Rebecca é a personagem que dá nome ao romance de Daphne Du Maurier, publicado em 1938, e adaptado pela primeira vez ao cinema por Alfred Hitchcock dois anos depois. Interessante exercício narrativo, Ana Teresa Pereira retoma o livro de Du Marier, construindo um novo ponto de vista para a mesma história. Se dá nome ao romance original, Rebecca existe lá apenas como memória – um fantasma que sobrevive a partir das marcas indeléveis que deixou naqueles com quem se relacionou em vida. Marcas estas que, então, alcançam a nova Mrs. de Winter, recém-casada com o viúvo Max de Winter.

A personagem ganha, agora, uma presença física, corporificada, nas páginas do romance de Ana Teresa Pereira. Ela é a narradora de parte de “O verão selvagem dos teus olhos”, onde acompanhamos suas reflexões sobre sua vida pregressa e sua nova existência como um fantasma, enquanto observa as transformações na residência de Manderley com a chegada da nova esposa de seu marido. “É estranho, mas ainda não ouvi seu nome, Max chama-lhe minha querida ou não lhe chama nada, os criados tratam-na por Mrs. de Winter. (…) é estranho quando chamam alguém pelo nosso nome, é terrível quando chamam alguém pelo nosso nome”.

Intercala-se com sua voz a de um narrador observador que descreve o passado da personagem. Desde a juventude – um primeiro encontro com o futuro marido – até a vida matrimonial e as circunstâncias que levaram à sua morte misteriosa.
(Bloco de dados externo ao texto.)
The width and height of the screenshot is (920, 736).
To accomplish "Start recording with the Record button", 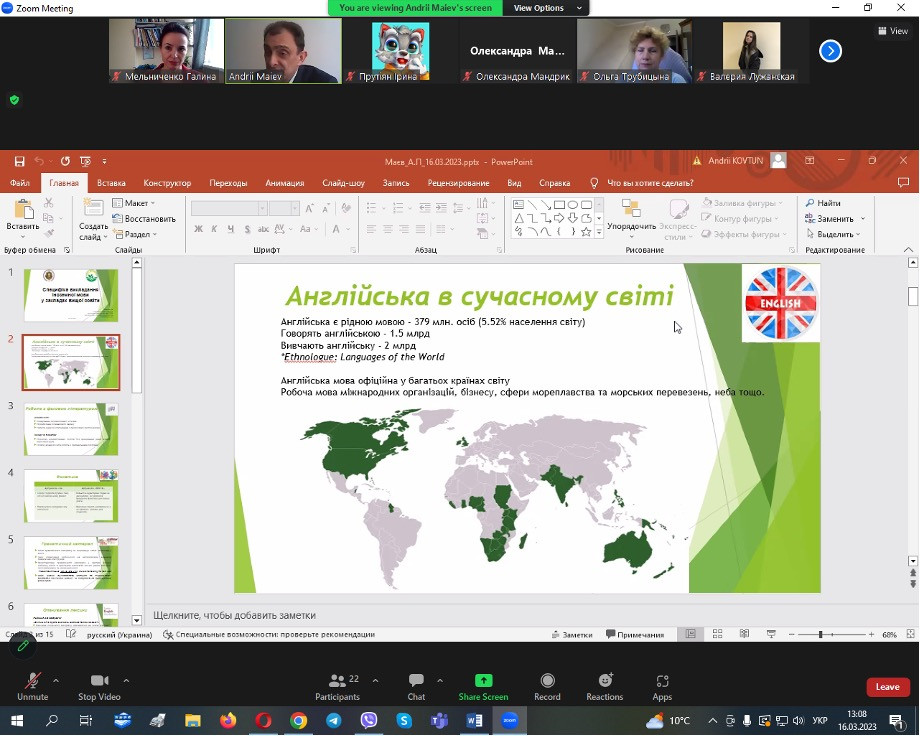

Sua figura ganha camadas e mais camadas pela habilidosa prosa de Ana, que foge de uma dicotomia entre bem e mal, para construir uma personagem complexa, marcada por suas contradições e, sobretudo, seus desejos.

Rebecca é um ser indomável, como o mar pelo qual se sentia atraída. Ela se recusa, internamente, a seguir os papéis pré-concebidos a uma mulher na época em que ação narrativa ocorre. Seja o de esposa perfeita ou de dona de casa exemplar. Apesar disso, interpreta tais papéis com maestria, na medida em que estes vão ao encontro de seus próprios objetivos. “Vamos voltar, e vai ser como se nada tivesse acontecido, continuaremos a ser o casal mais belo, mais rico e mais feliz da Grã-Bretanha, e eu farei de Manderley a casa mais conhecida.”

Corajoso, “O verão selvagem dos teus olhos” ganha vida própria nas mãos de Ana Teresa Pereira. Se é escrito a partir de personagens pré-existentes, não parece depender do material original para existir como um romance singular. Tanto pela elegante construção narrativa quanto pela investigação psicológica – os fantasmas que assombram o eu – na qual Ana investe ao longo de suas páginas.